**YOUR GOAL:**
For this task, copy the data that follows exactly, keeping every character.

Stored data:
------------------------------------------------------------------------

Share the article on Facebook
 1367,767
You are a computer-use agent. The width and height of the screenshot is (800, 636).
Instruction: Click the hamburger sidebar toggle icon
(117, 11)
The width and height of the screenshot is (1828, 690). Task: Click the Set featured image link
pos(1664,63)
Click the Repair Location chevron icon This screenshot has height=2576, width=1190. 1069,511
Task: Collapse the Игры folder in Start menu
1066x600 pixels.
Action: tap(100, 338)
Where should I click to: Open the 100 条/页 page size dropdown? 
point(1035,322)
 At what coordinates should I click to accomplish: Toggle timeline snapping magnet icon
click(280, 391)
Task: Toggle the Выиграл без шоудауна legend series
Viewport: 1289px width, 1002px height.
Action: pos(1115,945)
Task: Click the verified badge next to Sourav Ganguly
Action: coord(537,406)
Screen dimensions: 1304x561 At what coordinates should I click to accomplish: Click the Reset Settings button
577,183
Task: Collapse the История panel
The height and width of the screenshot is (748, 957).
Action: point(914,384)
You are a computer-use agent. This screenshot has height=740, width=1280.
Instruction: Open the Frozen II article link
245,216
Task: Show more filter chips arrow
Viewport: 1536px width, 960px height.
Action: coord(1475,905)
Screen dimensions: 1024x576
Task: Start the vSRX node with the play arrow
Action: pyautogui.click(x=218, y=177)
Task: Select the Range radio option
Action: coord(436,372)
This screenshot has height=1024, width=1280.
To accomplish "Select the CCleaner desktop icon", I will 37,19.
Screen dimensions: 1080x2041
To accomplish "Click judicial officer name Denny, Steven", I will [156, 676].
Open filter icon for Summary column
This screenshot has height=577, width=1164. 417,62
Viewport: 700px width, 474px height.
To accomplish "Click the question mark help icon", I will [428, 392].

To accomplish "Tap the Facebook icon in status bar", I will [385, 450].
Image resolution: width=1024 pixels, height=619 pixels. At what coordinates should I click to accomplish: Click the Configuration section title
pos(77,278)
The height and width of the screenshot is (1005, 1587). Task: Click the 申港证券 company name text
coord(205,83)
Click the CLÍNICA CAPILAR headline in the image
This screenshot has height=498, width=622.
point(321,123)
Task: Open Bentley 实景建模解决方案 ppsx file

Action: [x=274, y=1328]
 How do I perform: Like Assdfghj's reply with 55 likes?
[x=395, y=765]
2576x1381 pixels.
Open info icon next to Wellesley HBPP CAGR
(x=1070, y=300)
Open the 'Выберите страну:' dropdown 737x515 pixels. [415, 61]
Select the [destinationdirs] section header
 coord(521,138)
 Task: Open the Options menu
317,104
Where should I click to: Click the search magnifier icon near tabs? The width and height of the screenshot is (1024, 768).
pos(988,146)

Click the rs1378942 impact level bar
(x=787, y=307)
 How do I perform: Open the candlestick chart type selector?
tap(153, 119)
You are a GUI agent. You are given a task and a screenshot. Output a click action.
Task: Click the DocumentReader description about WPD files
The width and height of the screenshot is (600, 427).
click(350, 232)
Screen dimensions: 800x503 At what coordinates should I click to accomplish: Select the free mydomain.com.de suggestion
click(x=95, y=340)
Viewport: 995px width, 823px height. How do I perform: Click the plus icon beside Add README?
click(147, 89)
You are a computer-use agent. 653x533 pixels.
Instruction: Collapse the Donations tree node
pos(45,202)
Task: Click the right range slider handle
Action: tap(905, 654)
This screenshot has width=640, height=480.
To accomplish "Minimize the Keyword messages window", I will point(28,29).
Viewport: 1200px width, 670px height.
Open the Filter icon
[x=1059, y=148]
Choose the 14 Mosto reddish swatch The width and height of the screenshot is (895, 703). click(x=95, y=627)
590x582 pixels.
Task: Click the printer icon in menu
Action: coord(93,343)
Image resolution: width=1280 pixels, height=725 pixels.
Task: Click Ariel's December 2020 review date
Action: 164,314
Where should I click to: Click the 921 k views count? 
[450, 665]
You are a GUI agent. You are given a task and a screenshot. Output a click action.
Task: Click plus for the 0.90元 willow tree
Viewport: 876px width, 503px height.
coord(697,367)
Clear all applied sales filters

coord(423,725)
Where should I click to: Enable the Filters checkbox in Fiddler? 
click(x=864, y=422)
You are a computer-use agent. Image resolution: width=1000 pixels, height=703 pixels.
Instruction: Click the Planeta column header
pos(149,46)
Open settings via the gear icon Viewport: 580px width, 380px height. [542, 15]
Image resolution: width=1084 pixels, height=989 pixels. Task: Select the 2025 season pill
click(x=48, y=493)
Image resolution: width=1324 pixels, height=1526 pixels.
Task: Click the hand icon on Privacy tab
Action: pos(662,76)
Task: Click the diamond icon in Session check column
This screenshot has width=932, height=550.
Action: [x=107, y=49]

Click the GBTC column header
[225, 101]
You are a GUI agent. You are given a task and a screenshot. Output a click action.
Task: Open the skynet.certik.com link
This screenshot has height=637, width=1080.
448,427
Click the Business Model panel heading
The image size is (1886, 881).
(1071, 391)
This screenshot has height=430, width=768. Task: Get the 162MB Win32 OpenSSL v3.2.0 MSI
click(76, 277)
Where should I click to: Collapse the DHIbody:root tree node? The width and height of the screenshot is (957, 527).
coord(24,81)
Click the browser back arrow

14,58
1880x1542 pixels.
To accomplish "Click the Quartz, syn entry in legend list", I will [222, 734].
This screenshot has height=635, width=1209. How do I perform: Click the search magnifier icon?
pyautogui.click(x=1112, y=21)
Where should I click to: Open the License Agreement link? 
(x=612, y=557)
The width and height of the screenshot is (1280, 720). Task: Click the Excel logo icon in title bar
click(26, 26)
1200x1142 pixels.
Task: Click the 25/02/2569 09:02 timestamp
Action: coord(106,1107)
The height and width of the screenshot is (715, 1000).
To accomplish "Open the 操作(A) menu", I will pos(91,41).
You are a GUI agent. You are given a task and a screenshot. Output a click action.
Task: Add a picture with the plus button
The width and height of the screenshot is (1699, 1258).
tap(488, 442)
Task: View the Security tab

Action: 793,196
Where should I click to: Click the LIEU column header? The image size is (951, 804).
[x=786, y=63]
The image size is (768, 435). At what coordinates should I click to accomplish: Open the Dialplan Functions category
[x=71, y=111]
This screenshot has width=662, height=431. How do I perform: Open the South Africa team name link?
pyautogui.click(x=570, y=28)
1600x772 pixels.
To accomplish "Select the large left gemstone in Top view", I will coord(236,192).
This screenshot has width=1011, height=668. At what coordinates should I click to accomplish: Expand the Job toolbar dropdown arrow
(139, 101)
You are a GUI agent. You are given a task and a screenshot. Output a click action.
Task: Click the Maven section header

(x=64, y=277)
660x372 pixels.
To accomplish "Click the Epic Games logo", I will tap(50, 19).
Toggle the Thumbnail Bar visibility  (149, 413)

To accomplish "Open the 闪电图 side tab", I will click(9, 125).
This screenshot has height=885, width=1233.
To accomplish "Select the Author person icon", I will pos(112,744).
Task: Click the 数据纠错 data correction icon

------------------------------------------------------------------------

**SOLUTION FOR THIS TASK:**
Share the article on Facebook
 1367,767
You are a computer-use agent. The width and height of the screenshot is (800, 636).
Instruction: Click the hamburger sidebar toggle icon
(117, 11)
The width and height of the screenshot is (1828, 690). Task: Click the Set featured image link
pos(1664,63)
Click the Repair Location chevron icon This screenshot has height=2576, width=1190. 1069,511
Task: Collapse the Игры folder in Start menu
1066x600 pixels.
Action: tap(100, 338)
Where should I click to: Open the 100 条/页 page size dropdown? 
point(1035,322)
 At what coordinates should I click to accomplish: Toggle timeline snapping magnet icon
click(280, 391)
Task: Toggle the Выиграл без шоудауна legend series
Viewport: 1289px width, 1002px height.
Action: pos(1115,945)
Task: Click the verified badge next to Sourav Ganguly
Action: coord(537,406)
Screen dimensions: 1304x561 At what coordinates should I click to accomplish: Click the Reset Settings button
577,183
Task: Collapse the История panel
The height and width of the screenshot is (748, 957).
Action: point(914,384)
You are a computer-use agent. This screenshot has height=740, width=1280.
Instruction: Open the Frozen II article link
245,216
Task: Show more filter chips arrow
Viewport: 1536px width, 960px height.
Action: coord(1475,905)
Screen dimensions: 1024x576
Task: Start the vSRX node with the play arrow
Action: pyautogui.click(x=218, y=177)
Task: Select the Range radio option
Action: coord(436,372)
This screenshot has height=1024, width=1280.
To accomplish "Select the CCleaner desktop icon", I will 37,19.
Screen dimensions: 1080x2041
To accomplish "Click judicial officer name Denny, Steven", I will [156, 676].
Open filter icon for Summary column
This screenshot has height=577, width=1164. 417,62
Viewport: 700px width, 474px height.
To accomplish "Click the question mark help icon", I will [428, 392].

To accomplish "Tap the Facebook icon in status bar", I will [385, 450].
Image resolution: width=1024 pixels, height=619 pixels. At what coordinates should I click to accomplish: Click the Configuration section title
pos(77,278)
The height and width of the screenshot is (1005, 1587). Task: Click the 申港证券 company name text
coord(205,83)
Click the CLÍNICA CAPILAR headline in the image
This screenshot has height=498, width=622.
point(321,123)
Task: Open Bentley 实景建模解决方案 ppsx file

Action: [x=274, y=1328]
 How do I perform: Like Assdfghj's reply with 55 likes?
[x=395, y=765]
2576x1381 pixels.
Open info icon next to Wellesley HBPP CAGR
(x=1070, y=300)
Open the 'Выберите страну:' dropdown 737x515 pixels. [415, 61]
Select the [destinationdirs] section header
 coord(521,138)
 Task: Open the Options menu
317,104
Where should I click to: Click the search magnifier icon near tabs? The width and height of the screenshot is (1024, 768).
pos(988,146)

Click the rs1378942 impact level bar
(x=787, y=307)
 How do I perform: Open the candlestick chart type selector?
tap(153, 119)
You are a GUI agent. You are given a task and a screenshot. Output a click action.
Task: Click the DocumentReader description about WPD files
The width and height of the screenshot is (600, 427).
click(350, 232)
Screen dimensions: 800x503 At what coordinates should I click to accomplish: Select the free mydomain.com.de suggestion
click(x=95, y=340)
Viewport: 995px width, 823px height. How do I perform: Click the plus icon beside Add README?
click(147, 89)
You are a computer-use agent. 653x533 pixels.
Instruction: Collapse the Donations tree node
pos(45,202)
Task: Click the right range slider handle
Action: tap(905, 654)
This screenshot has width=640, height=480.
To accomplish "Minimize the Keyword messages window", I will point(28,29).
Viewport: 1200px width, 670px height.
Open the Filter icon
[x=1059, y=148]
Choose the 14 Mosto reddish swatch The width and height of the screenshot is (895, 703). click(x=95, y=627)
590x582 pixels.
Task: Click the printer icon in menu
Action: coord(93,343)
Image resolution: width=1280 pixels, height=725 pixels.
Task: Click Ariel's December 2020 review date
Action: 164,314
Where should I click to: Click the 921 k views count? 
[450, 665]
You are a GUI agent. You are given a task and a screenshot. Output a click action.
Task: Click plus for the 0.90元 willow tree
Viewport: 876px width, 503px height.
coord(697,367)
Clear all applied sales filters

coord(423,725)
Where should I click to: Enable the Filters checkbox in Fiddler? 
click(x=864, y=422)
You are a computer-use agent. Image resolution: width=1000 pixels, height=703 pixels.
Instruction: Click the Planeta column header
pos(149,46)
Open settings via the gear icon Viewport: 580px width, 380px height. [542, 15]
Image resolution: width=1084 pixels, height=989 pixels. Task: Select the 2025 season pill
click(x=48, y=493)
Image resolution: width=1324 pixels, height=1526 pixels.
Task: Click the hand icon on Privacy tab
Action: pos(662,76)
Task: Click the diamond icon in Session check column
This screenshot has width=932, height=550.
Action: [x=107, y=49]

Click the GBTC column header
[225, 101]
You are a GUI agent. You are given a task and a screenshot. Output a click action.
Task: Open the skynet.certik.com link
This screenshot has height=637, width=1080.
448,427
Click the Business Model panel heading
The image size is (1886, 881).
(1071, 391)
This screenshot has height=430, width=768. Task: Get the 162MB Win32 OpenSSL v3.2.0 MSI
click(76, 277)
Where should I click to: Collapse the DHIbody:root tree node? The width and height of the screenshot is (957, 527).
coord(24,81)
Click the browser back arrow

14,58
1880x1542 pixels.
To accomplish "Click the Quartz, syn entry in legend list", I will [222, 734].
This screenshot has height=635, width=1209. How do I perform: Click the search magnifier icon?
pyautogui.click(x=1112, y=21)
Where should I click to: Open the License Agreement link? 
(x=612, y=557)
The width and height of the screenshot is (1280, 720). Task: Click the Excel logo icon in title bar
click(26, 26)
1200x1142 pixels.
Task: Click the 25/02/2569 09:02 timestamp
Action: coord(106,1107)
The height and width of the screenshot is (715, 1000).
To accomplish "Open the 操作(A) menu", I will pos(91,41).
You are a GUI agent. You are given a task and a screenshot. Output a click action.
Task: Add a picture with the plus button
The width and height of the screenshot is (1699, 1258).
tap(488, 442)
Task: View the Security tab

Action: 793,196
Where should I click to: Click the LIEU column header? The image size is (951, 804).
[x=786, y=63]
The image size is (768, 435). At what coordinates should I click to accomplish: Open the Dialplan Functions category
[x=71, y=111]
This screenshot has width=662, height=431. How do I perform: Open the South Africa team name link?
pyautogui.click(x=570, y=28)
1600x772 pixels.
To accomplish "Select the large left gemstone in Top view", I will coord(236,192).
This screenshot has width=1011, height=668. At what coordinates should I click to accomplish: Expand the Job toolbar dropdown arrow
(139, 101)
You are a GUI agent. You are given a task and a screenshot. Output a click action.
Task: Click the Maven section header

(x=64, y=277)
660x372 pixels.
To accomplish "Click the Epic Games logo", I will tap(50, 19).
Toggle the Thumbnail Bar visibility  (149, 413)

To accomplish "Open the 闪电图 side tab", I will click(9, 125).
This screenshot has height=885, width=1233.
To accomplish "Select the Author person icon", I will pos(112,744).
Task: Click the 数据纠错 data correction icon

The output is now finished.